There is widespread recognition both within and outside Somalia that reconciling 10 million people who have been tormented by clan-fueled violence and anarchy for the past 18 years is a daunting task.
“What lies ahead in a best case scenario is a painfully slow political process aimed at building a coalition of the center, one local entity or leader at a time,” said Somalia expert John Prendergast, co-chairman of the U.S.-based advocacy group the Enough Project.
There were some signs of hope in Somalia’s capital Mogadishu after Ahmed was elected in an all-night parliament session held in neighboring Djibouti due to security concerns at home.
Residents fired anti-aircraft missiles into the sky in celebration after a long vigil in front of the television or next to radios. In the morning, people in Mogadishu waved green branches to show their support and marched in the streets.
“Welcome Sharif, we are tired of war.
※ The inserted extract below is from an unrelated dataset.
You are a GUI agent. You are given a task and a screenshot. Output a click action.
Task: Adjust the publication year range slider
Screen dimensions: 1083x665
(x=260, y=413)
Let Somalis join hands,” chanted mother of three Farhia Hassan.
A 42-year-old former high school geography teacher, Ahmed headed the sharia courts movement that defeated Mogadishu’s powerful warlords and brought some stability to the capital and most of south Somalia in 2006.
While initially welcomed for bringing order, the West accused the Islamic Courts Union of links to extreme terrorist groups and Washington’s chief regional ally, Ethiopia, sent troops to drive the Islamists from power.
Ahmed fled the country and set up the opposition Alliance for the Re-Liberation of Somalia (ARS) with Islamist allies, while insurgents in the country began fighting to remove the Ethiopian troops, who finally pulled out this month.
“It reduces the Ethiopian footprint to a fingerprint and puts the Somalis back in control,” said a Western diplomat, adding that Islamist fighters should also give Ahmed a chance.
Al Shabaab, which is on Washington’s list of foreign terrorist groups, said just before the vote that it would start a new campaign of hit-and-run attacks on the government — whoever came to power.
“Sheikh Sharif and the election in Djibouti is not something to be supported,” Sheikh Hassan Yacqub, al Shabaab spokesman in the southern city of Kismayu, told Reuters on Saturday.
Some regional leaders and Western diplomats say al Shabaab is made up of little more than clan-based bandits using the banner of religion to justify their crimes.
In the past two years, more than 17,400 civilians have died during the insurgency, a third of the population now relies on food aid and some 2.5 million have been driven from their homes, a Somali human rights group said on Saturday.
The Islamist leader will fly on Sunday to the very country that booted him from office, as a president attending an African Union summit in Ethiopia’s capital Addis Ababa.
He will return to Mogadishu after the summit and his immediate task is to try to put together a unity government — the 15th such attempt since Somalia descended into anarchy with the overthrow of the dictator Mohamed Siad Barre in 1991.
Ahmed said his government would not tolerate any abuse of power or corruption and treat neighbors with respect.
Legislators hope they have elected a man able to isolate or even bring on board hardline insurgents, but warned his task would be even tougher unless he forms a true unity government.